Fiz duas matérias com ele e ele sempre punha essa ideia na gente: - Não, tem que ir para o bacharelado, porque o bacharelado, ele dá um conteúdo que você não aprende fazendo as disciplinas de didática... as disciplinas da Faculdade de Educação. Então você tem que ter conteúdo. Professor bom é aquele que domina a Matemática, sabe a raiz, sabe de onde vem tudo, consegue provar tudo. Esse é um bom professor.

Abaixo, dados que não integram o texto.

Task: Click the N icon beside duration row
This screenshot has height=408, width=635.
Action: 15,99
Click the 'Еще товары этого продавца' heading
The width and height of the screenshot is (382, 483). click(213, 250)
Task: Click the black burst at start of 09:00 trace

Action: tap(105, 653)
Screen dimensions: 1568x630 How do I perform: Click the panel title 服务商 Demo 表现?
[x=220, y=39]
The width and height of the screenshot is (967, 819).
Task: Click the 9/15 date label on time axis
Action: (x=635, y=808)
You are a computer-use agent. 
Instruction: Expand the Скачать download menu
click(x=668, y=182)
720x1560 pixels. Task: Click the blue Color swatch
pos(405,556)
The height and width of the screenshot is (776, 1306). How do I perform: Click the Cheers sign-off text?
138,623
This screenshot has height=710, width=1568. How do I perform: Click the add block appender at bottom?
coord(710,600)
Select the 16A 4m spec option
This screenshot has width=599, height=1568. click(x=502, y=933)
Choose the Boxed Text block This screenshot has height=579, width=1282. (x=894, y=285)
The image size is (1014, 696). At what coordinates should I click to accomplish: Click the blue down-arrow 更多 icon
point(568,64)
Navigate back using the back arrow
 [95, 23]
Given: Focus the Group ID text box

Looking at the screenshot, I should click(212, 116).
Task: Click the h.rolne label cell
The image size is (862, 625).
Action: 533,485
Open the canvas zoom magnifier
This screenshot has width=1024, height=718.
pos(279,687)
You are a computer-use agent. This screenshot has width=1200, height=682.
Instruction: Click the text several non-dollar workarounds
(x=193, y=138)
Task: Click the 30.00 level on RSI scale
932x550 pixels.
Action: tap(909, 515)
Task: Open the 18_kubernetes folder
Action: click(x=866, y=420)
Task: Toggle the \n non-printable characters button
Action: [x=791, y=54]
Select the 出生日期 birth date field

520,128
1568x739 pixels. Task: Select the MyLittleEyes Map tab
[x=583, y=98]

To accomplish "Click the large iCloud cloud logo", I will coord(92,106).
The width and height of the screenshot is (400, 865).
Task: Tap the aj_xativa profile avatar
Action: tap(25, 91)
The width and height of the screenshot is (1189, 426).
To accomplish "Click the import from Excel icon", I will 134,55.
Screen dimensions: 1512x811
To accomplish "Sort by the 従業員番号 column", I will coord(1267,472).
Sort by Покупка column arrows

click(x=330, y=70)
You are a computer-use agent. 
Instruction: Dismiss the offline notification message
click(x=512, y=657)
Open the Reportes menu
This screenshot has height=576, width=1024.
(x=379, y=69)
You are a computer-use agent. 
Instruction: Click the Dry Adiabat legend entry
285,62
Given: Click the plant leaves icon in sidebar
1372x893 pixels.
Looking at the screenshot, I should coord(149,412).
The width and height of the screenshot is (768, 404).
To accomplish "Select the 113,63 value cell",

Voltamos à questão colocada anteriormente: por que as disciplinas de conteúdo pedagógico não têm conseguido reverter esse quadro? Qual a função da avaliação nesse processo? Se olharmos o problema pelas lentes da teoria de Bourdieu, veremos que se trata da tese da reprodução e legitimação das desigualdades sociais. Um processo de dominação cultural que é percebido pelos estudantes como fatores que dificultam seus percursos acadêmicos sem, contudo, demonstrar compreender o problema na sua origem, ou seja, uma questão de ordem social, que discutiremos mais adiante.

Um dos fatores que dificultam o êxito acadêmico, de acordo com a percepção dos licenciandos, é o planejamento das atividades pedagógicas, segundo eixo temático que analisaremos a seguir. Consideramos ser esse elemento da prática pedagógica de grande importância porque, como pontua Luckesi (2011, p. 17), “sem ações planificadas, não há avaliação da aprendizagem”. Para melhor compreensão da visão dos alunos sobre essa questão, recorremos aos documentos diretamente relacionados ao planejamento do trabalho pedagógico na Instituição - o Projeto Pedagógico do Curso (PPC) e as ementas das disciplinas -, visando à obtenção de subsídios para analisar os depoimentos dos pesquisados.